═══ Supplied information ═══

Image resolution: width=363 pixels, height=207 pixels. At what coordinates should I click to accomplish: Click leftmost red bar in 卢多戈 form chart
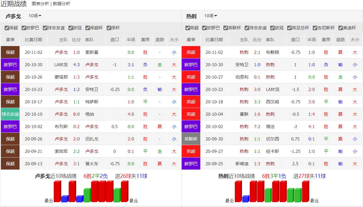57,192
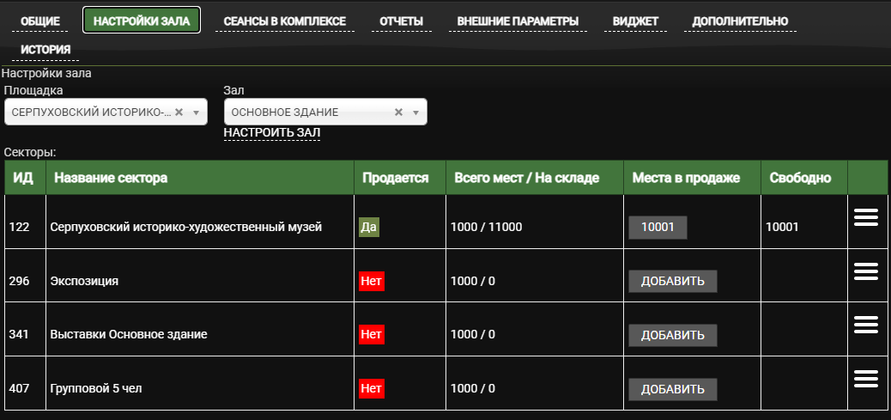
Task: Go to the История tab
Action: coord(45,50)
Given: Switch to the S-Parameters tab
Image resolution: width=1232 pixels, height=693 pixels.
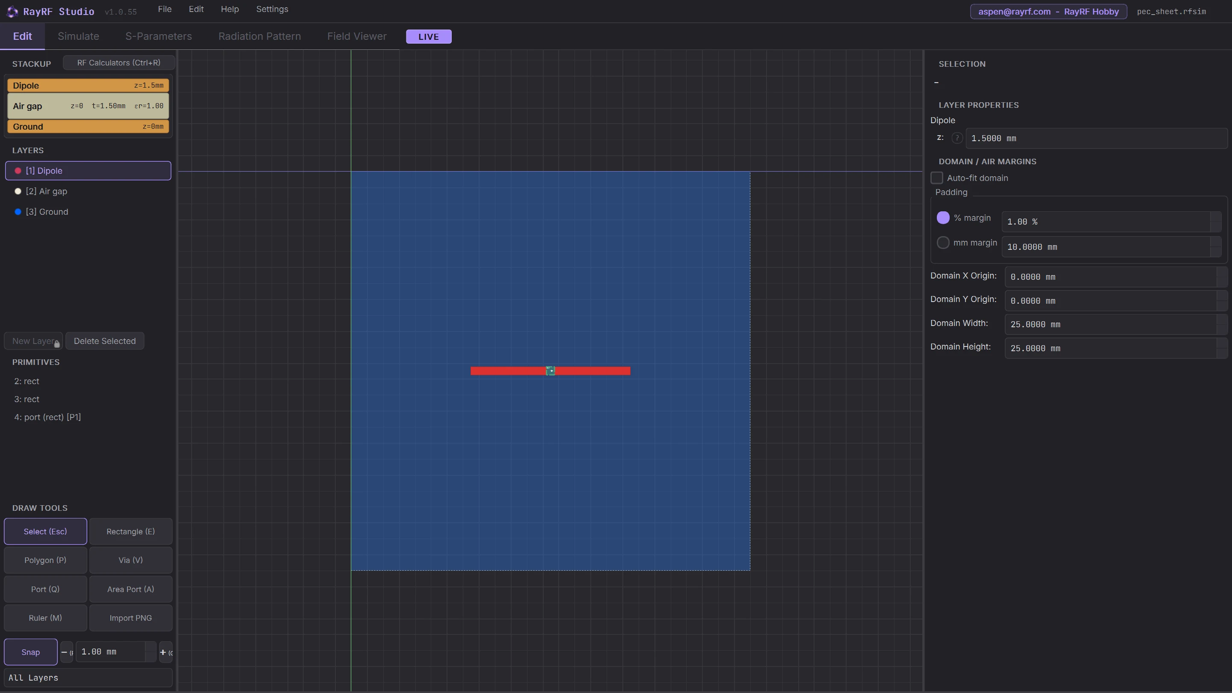Looking at the screenshot, I should pyautogui.click(x=158, y=36).
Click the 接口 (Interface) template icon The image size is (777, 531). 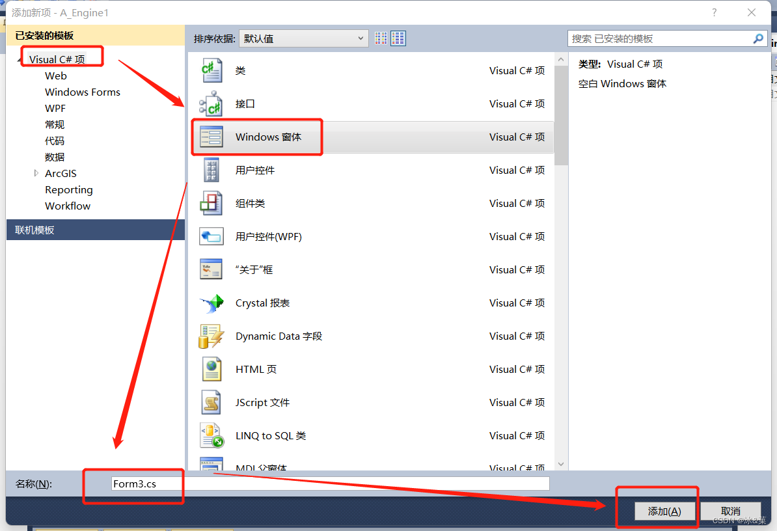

═══

Directive: Pull out every line in the records above that contains the string "pixels". Letter case counts.

Written reply:
Image resolution: width=363 pixels, height=207 pixels. At what coordinates should I click to accomplish: Click leftmost red bar in 卢多戈 form chart
Image resolution: width=1232 pixels, height=693 pixels.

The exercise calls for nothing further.